* _PROBLEM TO WORK ON_
Write the next portion of the blog post below about the MSU University Chorale concert and the Coffeehouse at All Saints, starting immediately after its last sentence.

* _DOCUMENT SECTION_
○ ○ ○ ○
MSU University Chorale with The Lansing Symphony
There were 2 classical concerts I attended (or sang in) sandwiched around the best-attended Coffeehouse at All Saints we've ever had. The first performance was MSU's premiere choral group, Chorale, partnering with the Lansing Symphony at St Mary's Cathedral in Lansing with a performance of the "Lord Nelson Mass" by Franz Joseph Haydn, a gradual by Johann Michael Haydn, an offertory by Wolfgang Amadeus Mozart and Gregorian chant settings of the Introit and Communion. With solos shared among a variety of the graduate students it was a sublime evening of sacred choral singing. David Rayl, Director of Choral Activities at MSU, conducted the ensemble to a very high level. Honestly, you could close your eyes and be transported...it was beautiful.
It was an exciting, full evening at the April edition of The Coffeehouse at All Saints. We started with 12 students from the Residential College of Arts and Humanities at MSU and their instructor, Dr. Chris Scales. They played a variety of folk and gospel tunes with grace and humility...guitars, banjos and fiddles. It was wonderful! Their vocals were fine, with sprinkles of harmony. It was wonderful the hear them and we are grateful they made the trip out to The Coffeehouse and hope to see them (or any of the individuals) in the future. Thank you Dr. Scales.
A somewhat unexpected delight was the return of Magdalen Fossum from Ann Arbor. She has been a busy young lady since we saw her last. She now has a website and at least 11 gigs coming up, one of which is May 11 at The Ark in Ann Arbor...a real honor since she was one of only two chosen for The Ark's Open Stage Showcase. Magdalen thrilled us again with a few new tunes, including a fun rendition of Del Shannon's, "Runaway". Magdalen will be back May 20, don't miss her!
○ ○ ○ ○
* _INFORMATION PROVIDED_
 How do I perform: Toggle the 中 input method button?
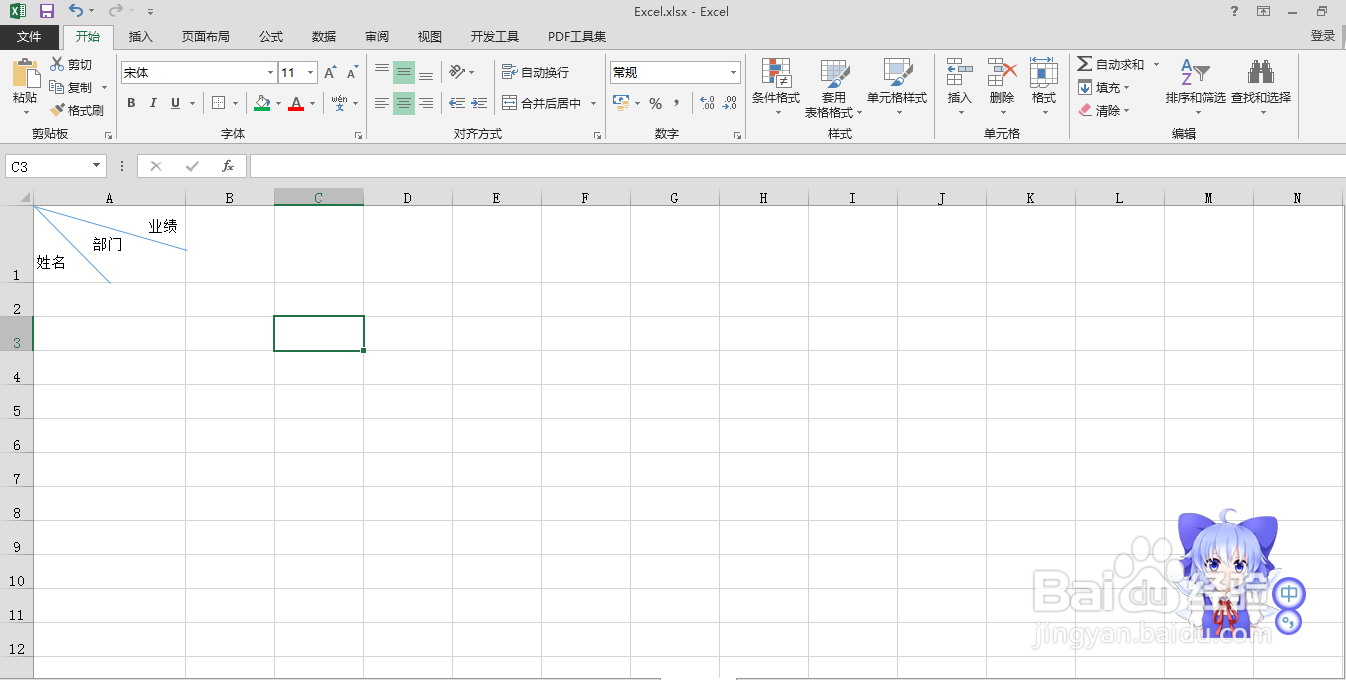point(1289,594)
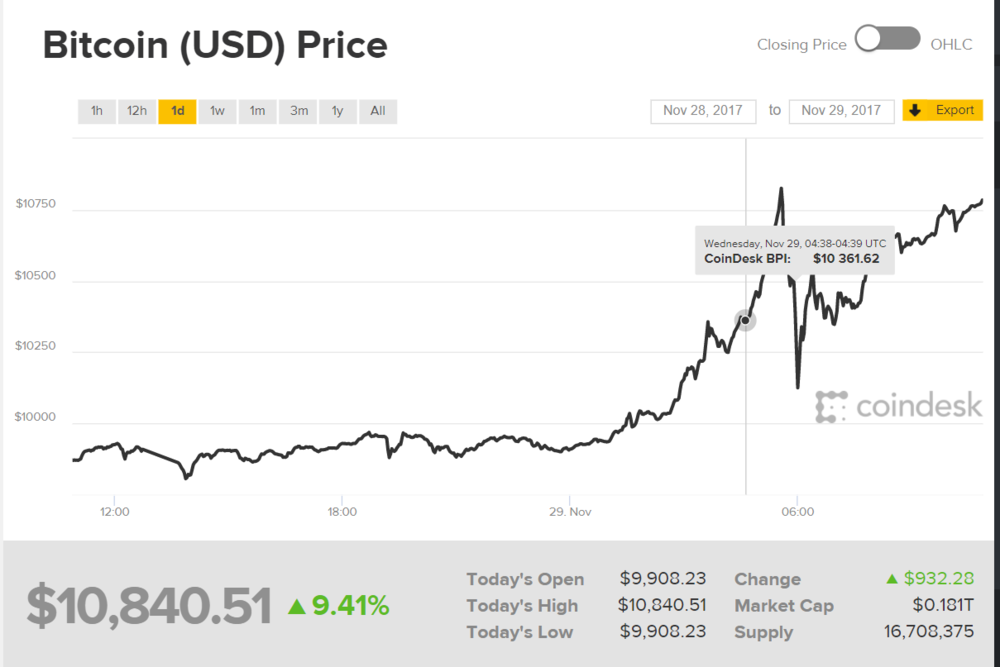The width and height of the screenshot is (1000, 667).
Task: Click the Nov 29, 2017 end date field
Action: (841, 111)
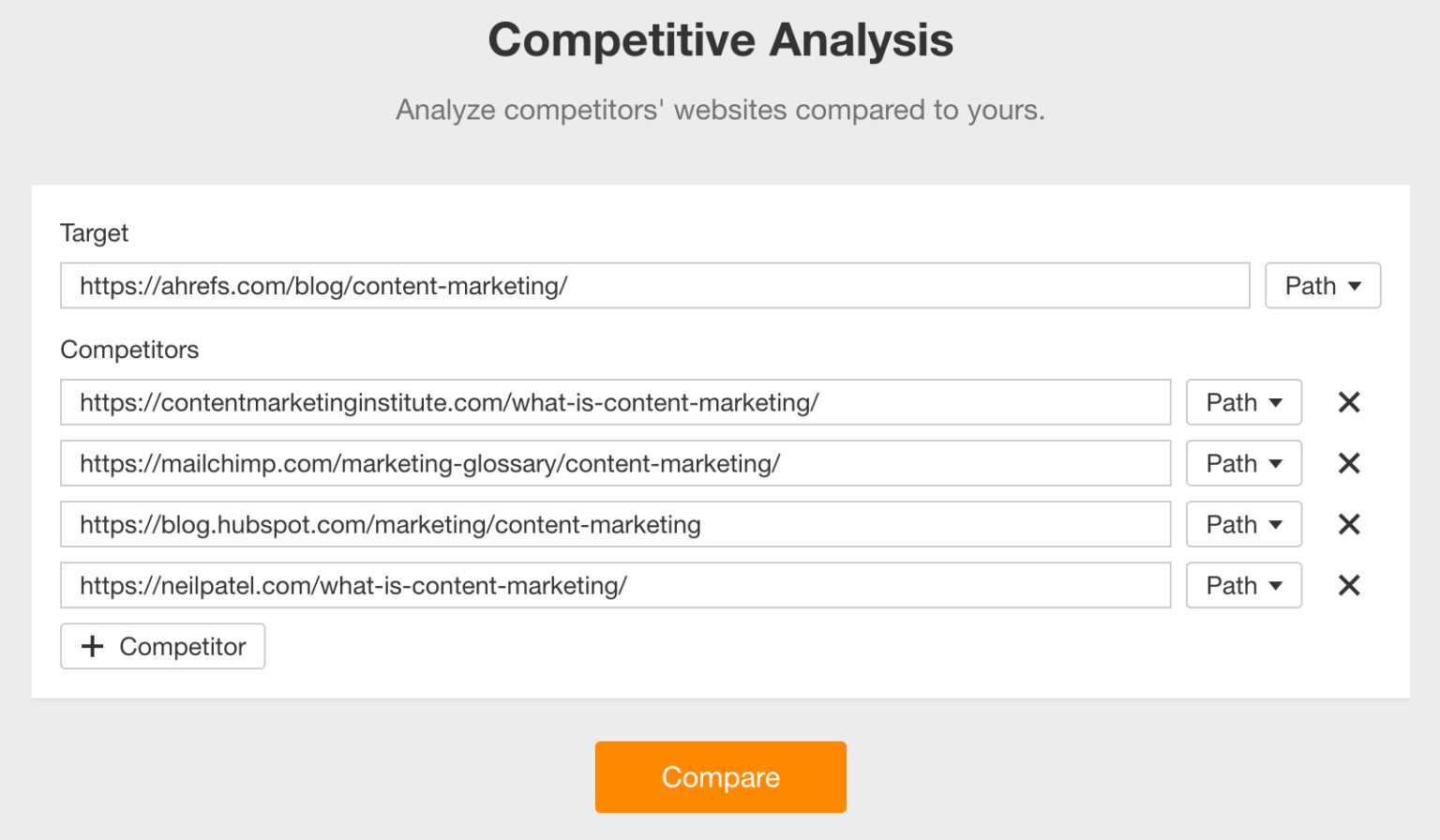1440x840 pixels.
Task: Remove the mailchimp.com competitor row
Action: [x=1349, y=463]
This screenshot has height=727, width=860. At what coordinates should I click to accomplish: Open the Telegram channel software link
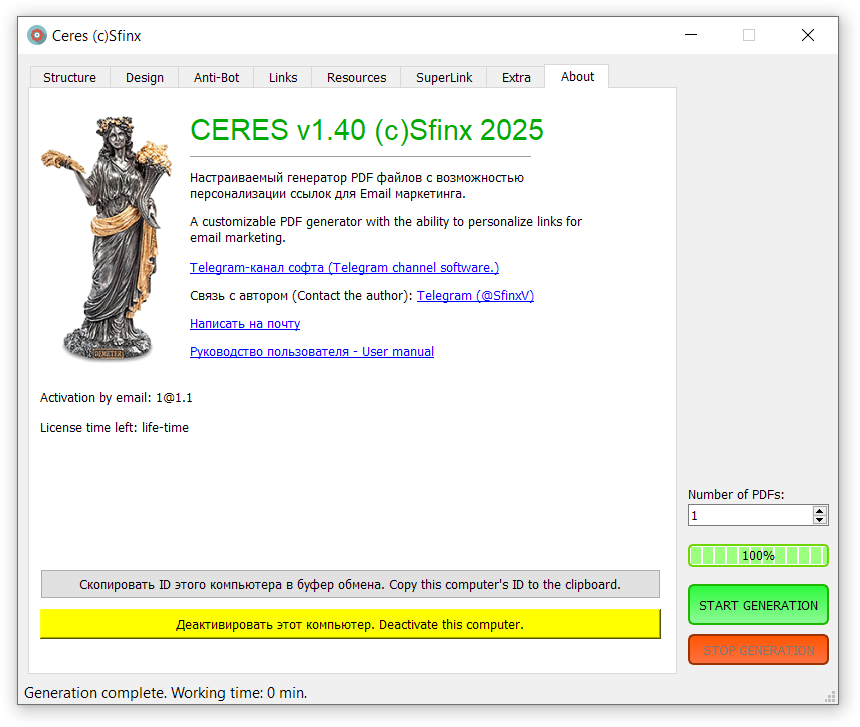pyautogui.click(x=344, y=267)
○ ○ ○ ○
* _YOUR RESPONSE_
It's always great to have Matt Bliton back and he joined Bob Kilbridge and me for a pretty good reading of The Band's, "The Weight" and Old Crow Medicine Show's, "Wagon Wheel"...everybody was singing then. Matt took the stage and did a new tune of his which we all liked and then, again a wonderful surprise, was joined by local favorite, Linda Abar for a couple songs. Their harmony was rich and beautiful. A real treat for all.
Finally, The Basement Boys performed a few numbers with the addition of a banjoist. For only their second time out, these fellas have a following!
Looking forward to May 20 when we'll have a great finish to a wonderful season (next Coffeehouse after May 20 will be Sept 16). Lisa Findley from Chicago and Emily Findley from New York City will be joining us with sets of their own and together. Look for the email (not on the list? send me an email at firstname.lastname@example.org)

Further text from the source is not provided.